TASK INSTRUCTIONS
Please list the records below as a numbered list, from the first line through the line containing "(x=744, y=150)", leaving out blank lines.

=== DATASET CONTENT ===

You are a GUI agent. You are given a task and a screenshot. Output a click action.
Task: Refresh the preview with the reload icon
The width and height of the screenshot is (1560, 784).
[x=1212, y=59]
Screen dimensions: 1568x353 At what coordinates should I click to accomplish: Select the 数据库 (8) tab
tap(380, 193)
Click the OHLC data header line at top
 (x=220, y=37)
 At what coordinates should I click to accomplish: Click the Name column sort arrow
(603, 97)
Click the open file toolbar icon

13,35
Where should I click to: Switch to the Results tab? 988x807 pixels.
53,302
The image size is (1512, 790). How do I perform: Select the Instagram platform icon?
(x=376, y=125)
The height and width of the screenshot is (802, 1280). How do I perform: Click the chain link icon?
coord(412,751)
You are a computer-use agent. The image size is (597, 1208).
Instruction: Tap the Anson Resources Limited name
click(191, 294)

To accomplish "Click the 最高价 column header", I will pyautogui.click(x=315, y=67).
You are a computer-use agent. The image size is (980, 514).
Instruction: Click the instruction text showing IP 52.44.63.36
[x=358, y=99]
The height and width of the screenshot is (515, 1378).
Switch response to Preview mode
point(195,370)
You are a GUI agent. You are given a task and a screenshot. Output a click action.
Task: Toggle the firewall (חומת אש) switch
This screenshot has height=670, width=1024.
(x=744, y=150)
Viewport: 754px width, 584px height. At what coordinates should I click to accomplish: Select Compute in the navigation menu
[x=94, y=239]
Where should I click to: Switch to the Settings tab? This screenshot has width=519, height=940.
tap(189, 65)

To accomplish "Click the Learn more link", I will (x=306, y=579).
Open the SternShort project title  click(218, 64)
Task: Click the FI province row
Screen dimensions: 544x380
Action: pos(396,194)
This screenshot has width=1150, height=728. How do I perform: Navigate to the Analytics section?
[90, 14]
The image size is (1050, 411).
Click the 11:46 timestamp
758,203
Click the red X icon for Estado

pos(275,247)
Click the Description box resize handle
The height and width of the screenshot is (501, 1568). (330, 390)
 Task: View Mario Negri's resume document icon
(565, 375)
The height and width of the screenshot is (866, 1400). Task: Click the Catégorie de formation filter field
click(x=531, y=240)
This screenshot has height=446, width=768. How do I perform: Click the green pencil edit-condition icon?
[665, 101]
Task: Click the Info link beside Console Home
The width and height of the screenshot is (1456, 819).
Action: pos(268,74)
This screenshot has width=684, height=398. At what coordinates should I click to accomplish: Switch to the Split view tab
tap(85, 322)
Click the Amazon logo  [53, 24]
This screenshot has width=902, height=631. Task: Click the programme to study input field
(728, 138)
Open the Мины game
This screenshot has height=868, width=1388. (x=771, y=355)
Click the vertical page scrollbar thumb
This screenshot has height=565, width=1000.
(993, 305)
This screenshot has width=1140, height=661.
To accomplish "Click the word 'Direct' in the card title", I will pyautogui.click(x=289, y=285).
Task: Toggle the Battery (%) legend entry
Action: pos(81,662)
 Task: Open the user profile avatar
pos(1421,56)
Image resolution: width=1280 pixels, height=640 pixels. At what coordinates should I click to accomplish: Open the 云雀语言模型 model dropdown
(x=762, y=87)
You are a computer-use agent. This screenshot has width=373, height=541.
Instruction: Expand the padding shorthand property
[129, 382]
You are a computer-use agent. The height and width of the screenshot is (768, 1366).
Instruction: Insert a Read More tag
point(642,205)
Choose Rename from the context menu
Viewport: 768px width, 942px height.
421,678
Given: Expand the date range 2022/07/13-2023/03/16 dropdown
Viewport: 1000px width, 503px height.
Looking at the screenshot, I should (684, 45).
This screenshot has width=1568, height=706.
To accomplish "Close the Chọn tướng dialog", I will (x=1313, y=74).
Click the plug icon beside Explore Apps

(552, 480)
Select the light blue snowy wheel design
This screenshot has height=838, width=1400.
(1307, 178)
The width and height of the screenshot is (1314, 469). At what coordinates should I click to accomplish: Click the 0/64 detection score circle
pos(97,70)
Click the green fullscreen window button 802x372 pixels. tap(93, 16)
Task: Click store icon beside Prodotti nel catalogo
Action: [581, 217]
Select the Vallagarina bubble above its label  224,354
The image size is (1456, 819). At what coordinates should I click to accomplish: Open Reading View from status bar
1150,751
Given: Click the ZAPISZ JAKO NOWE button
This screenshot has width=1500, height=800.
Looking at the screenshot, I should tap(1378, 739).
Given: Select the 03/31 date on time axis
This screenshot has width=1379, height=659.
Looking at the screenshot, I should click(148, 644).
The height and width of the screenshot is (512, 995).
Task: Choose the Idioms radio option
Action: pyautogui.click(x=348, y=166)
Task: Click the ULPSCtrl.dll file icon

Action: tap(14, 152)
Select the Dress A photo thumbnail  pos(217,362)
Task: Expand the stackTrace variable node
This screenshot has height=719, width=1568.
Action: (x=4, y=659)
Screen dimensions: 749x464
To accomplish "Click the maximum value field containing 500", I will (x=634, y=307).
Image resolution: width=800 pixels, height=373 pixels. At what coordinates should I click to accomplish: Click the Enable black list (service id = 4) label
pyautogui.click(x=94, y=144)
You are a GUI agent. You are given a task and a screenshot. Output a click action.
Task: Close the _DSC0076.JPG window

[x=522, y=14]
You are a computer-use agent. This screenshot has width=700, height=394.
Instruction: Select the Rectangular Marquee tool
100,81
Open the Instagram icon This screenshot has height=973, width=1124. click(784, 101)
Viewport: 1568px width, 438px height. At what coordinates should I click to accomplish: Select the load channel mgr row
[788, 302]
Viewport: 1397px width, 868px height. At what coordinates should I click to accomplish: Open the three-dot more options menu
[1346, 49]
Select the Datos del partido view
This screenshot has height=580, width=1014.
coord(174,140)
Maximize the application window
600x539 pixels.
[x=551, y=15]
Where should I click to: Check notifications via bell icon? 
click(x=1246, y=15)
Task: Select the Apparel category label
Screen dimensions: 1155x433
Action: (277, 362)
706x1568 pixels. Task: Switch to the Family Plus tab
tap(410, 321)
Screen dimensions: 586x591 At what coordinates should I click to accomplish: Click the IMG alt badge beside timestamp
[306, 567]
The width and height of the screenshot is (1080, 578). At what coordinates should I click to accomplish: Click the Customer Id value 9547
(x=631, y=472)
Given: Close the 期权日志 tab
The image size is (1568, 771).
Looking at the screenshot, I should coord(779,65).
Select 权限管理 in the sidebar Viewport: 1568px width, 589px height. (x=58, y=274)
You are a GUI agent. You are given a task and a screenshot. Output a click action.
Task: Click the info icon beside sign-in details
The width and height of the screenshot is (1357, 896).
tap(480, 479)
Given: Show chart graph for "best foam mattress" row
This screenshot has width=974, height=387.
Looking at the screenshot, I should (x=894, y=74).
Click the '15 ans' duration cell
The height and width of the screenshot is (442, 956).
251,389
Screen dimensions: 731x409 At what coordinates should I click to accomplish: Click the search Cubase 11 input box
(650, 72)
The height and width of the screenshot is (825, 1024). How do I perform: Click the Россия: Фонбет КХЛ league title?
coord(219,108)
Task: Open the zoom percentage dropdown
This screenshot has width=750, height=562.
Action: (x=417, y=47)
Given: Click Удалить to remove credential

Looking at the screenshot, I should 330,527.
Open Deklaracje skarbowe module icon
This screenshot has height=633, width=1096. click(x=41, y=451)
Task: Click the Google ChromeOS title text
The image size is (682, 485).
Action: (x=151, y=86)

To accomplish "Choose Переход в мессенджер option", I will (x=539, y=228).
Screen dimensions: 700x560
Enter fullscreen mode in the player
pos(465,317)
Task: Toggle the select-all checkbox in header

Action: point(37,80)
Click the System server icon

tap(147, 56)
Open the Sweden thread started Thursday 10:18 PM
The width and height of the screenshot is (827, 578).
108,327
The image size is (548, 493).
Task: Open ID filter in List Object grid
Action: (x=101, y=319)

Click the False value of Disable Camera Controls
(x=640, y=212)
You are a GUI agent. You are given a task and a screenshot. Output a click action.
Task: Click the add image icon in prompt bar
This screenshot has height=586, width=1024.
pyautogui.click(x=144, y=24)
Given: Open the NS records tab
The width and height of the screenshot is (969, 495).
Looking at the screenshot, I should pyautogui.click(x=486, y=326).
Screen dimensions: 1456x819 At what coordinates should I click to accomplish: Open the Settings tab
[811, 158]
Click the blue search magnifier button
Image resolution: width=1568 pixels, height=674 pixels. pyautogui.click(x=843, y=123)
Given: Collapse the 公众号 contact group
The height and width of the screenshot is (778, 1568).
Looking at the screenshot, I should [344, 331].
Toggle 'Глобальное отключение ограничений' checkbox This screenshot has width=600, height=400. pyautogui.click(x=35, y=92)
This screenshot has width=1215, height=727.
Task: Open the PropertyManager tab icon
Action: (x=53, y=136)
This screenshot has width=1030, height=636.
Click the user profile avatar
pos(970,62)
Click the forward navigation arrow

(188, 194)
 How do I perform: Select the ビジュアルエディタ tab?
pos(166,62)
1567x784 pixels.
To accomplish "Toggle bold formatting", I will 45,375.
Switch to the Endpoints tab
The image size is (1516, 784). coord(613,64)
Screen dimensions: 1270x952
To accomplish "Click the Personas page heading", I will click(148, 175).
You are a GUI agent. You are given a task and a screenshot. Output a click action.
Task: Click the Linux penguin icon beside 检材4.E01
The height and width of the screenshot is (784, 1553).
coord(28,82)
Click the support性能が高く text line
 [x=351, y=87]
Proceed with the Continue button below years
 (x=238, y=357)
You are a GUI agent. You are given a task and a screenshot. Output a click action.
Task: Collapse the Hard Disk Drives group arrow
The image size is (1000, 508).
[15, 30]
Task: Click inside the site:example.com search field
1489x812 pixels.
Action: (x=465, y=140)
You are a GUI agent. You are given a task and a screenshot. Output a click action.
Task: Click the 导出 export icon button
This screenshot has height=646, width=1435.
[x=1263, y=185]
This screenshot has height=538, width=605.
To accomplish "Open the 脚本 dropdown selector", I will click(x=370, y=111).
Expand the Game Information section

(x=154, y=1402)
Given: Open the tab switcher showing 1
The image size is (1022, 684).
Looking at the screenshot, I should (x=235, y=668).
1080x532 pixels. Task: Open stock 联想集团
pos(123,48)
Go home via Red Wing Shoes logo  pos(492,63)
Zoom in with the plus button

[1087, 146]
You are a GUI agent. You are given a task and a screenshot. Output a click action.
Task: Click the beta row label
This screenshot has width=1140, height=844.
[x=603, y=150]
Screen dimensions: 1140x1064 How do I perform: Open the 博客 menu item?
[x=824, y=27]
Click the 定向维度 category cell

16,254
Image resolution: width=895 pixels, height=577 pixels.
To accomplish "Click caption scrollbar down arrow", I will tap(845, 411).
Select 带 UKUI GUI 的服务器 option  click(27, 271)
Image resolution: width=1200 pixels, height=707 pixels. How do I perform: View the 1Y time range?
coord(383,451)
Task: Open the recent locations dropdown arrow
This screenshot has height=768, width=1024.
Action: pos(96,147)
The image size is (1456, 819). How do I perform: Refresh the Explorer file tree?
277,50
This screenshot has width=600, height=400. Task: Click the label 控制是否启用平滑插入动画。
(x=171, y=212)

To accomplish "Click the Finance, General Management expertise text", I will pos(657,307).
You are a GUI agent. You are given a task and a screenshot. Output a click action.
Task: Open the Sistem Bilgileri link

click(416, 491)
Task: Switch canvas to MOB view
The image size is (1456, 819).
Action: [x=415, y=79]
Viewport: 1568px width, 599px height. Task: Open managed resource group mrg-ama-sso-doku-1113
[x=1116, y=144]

===

ANSWER
1. You are a GUI agent. You are given a task and a screenshot. Output a click action.
2. Task: Refresh the preview with the reload icon
3. The width and height of the screenshot is (1560, 784).
4. [x=1212, y=59]
5. Screen dimensions: 1568x353 At what coordinates should I click to accomplish: Select the 数据库 (8) tab
6. tap(380, 193)
7. Click the OHLC data header line at top
8.  (x=220, y=37)
9.  At what coordinates should I click to accomplish: Click the Name column sort arrow
10. (603, 97)
11. Click the open file toolbar icon
12. 13,35
13. Where should I click to: Switch to the Results tab? 988x807 pixels.
14. 53,302
15. The image size is (1512, 790). How do I perform: Select the Instagram platform icon?
16. (x=376, y=125)
17. The height and width of the screenshot is (802, 1280). How do I perform: Click the chain link icon?
18. coord(412,751)
19. You are a computer-use agent. The image size is (597, 1208).
20. Instruction: Tap the Anson Resources Limited name
21. click(191, 294)
22. To accomplish "Click the 最高价 column header", I will pyautogui.click(x=315, y=67).
23. You are a computer-use agent. The image size is (980, 514).
24. Instruction: Click the instruction text showing IP 52.44.63.36
25. [x=358, y=99]
26. The height and width of the screenshot is (515, 1378).
27. Switch response to Preview mode
28. point(195,370)
29. You are a GUI agent. You are given a task and a screenshot. Output a click action.
30. Task: Toggle the firewall (חומת אש) switch
31. This screenshot has height=670, width=1024.
32. (x=744, y=150)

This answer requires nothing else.